Zander, like Top Gear’s the Stig, is a bit of a mystery.
Until recently, nobody had ever met him in real life, and all interactions with Zander were via copious GitHub comments, pull requests and bug fixes.
Some said he was an alien being from another dimension, others claimed him to be a rogue artificial intellegince running rampant in random Git repositories, yet more people whispered in hushed tones that he was merely a pseudonym for Bill Gates, coming out of retirement to contribute to free software projects.
All I can say is that I’m thankful for his considerable contributions to Mu’s code base, eagle-eyed code reviews and seemingly limitless Pythonic knowledge.
Actually, when I met Zander for the first time in July, it turned out he’s a 17 year-old studying for his A-levels (the exams teenagers sit in the UK to help them to get into university). He’s doing A-levels in Maths, Physics and Computer Science. He’s third from the left in the picture below:
I want to bring your attention to how wonderful this is ~ we have several related things going on:
- We have a courteous, knowledgable and extraordinarily competent contributor to Mu.
- Zander’s participation is evidence that the Mu project is welcoming, safe and supportive enough to encourage the participation of teenage coders.
- Zander, a student who uses Mu, is helping to develop Mu. I would very much like to foster this sense of ownership in Mu’s users, be they students, teachers or professional software developers.
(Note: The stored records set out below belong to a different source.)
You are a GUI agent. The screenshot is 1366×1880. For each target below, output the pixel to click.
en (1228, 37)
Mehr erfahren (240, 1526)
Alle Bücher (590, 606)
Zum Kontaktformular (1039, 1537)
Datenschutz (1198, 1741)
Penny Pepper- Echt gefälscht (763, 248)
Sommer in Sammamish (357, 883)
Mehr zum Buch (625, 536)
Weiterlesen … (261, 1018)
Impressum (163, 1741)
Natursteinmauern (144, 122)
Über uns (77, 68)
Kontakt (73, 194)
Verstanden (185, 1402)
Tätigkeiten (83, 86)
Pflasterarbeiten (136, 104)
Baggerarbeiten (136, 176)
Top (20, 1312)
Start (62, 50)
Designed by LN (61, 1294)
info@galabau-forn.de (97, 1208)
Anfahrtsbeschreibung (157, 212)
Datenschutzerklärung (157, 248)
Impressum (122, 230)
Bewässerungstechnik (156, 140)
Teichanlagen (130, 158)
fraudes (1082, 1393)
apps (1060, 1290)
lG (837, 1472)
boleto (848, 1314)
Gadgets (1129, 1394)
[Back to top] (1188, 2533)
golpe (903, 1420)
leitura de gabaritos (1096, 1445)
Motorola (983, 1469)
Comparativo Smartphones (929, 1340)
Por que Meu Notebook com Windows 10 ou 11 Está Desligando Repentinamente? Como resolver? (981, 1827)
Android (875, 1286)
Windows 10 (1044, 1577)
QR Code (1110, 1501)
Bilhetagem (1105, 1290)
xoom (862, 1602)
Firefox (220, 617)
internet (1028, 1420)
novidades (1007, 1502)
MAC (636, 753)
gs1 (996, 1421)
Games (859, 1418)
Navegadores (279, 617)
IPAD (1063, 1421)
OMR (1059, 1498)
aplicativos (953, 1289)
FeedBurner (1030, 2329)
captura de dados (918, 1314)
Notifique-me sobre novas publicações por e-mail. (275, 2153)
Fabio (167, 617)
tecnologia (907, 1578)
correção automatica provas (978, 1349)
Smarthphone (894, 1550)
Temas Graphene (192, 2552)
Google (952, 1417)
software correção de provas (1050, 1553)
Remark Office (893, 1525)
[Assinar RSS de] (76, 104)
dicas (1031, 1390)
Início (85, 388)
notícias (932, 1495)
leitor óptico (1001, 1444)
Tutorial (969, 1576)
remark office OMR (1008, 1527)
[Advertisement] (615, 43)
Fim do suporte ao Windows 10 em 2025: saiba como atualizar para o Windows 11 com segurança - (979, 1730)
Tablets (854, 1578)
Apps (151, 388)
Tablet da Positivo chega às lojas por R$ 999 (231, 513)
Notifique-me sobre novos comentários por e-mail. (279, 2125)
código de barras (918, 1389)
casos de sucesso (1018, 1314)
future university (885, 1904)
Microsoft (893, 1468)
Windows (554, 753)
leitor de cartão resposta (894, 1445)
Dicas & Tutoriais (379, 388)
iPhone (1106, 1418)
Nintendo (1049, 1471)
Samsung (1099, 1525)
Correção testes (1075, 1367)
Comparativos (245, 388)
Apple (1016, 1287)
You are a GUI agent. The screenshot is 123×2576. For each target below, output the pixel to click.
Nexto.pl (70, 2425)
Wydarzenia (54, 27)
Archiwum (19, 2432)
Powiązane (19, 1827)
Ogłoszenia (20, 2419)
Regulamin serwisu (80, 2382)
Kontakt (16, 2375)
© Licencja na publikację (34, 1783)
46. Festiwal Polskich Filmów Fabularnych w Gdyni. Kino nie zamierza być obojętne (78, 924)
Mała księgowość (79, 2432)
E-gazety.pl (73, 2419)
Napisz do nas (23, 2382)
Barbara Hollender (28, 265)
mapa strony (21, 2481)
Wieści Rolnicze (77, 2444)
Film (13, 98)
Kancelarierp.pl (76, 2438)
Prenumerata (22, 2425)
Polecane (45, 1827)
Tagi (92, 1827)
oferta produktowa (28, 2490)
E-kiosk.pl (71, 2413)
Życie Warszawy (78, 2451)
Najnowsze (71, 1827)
I recently asked Zander how he got into Mu. His reply was interesting in that he typed “micro:bit Python” into a search engine after his school had some of the early versions of the device delivered to teachers.
The head of department got the blue one, the other CS teacher had the green, leaving the yellow spare and the rest, as they say, is history…
He started coding with MSWLogo but has, more recently discovered Python and started making contributions to various open source projects:
It’s nice to work on things that help others be that the developer (fix this, add that) or the users (CS teachers!)
Recently I’ve been contributing the GNOME which has the ‘coolness’ that you are in country A working with person in country B to make something that’ll be used in A, B, C & D but also being a tad ‘meta’ when you’re fixing a bug older than you.
Right now, I feel very very old. :-)
How does he find working on Mu?
Great fun, first & only time i’ve met in person with others working on a project and the T-shirt isn’t bad either :-)
Been nice to play on a range of things within the same project from fighting QSS to walking the python syntax tree whilst knowing people are using it in the real world (TAA just switched form GCSE Java to Python so Mu is now used with the lower years)
(When we released Mu 1.0 I made sure all of the major contributors and friends of Mu got t-shirts to celebrate. Thanks to my hugely talented friend Steve Hawkes, Zander got a t-shirt with the “Stig” avatar shown at the top of this post.)
Zander, thank you for your continued contributions and best of luck with your studies (he wants to go on to study Computer Science at university). I have no doubt that wherever you end up studying will soon learn how fortunate they are to have such a talented student as you.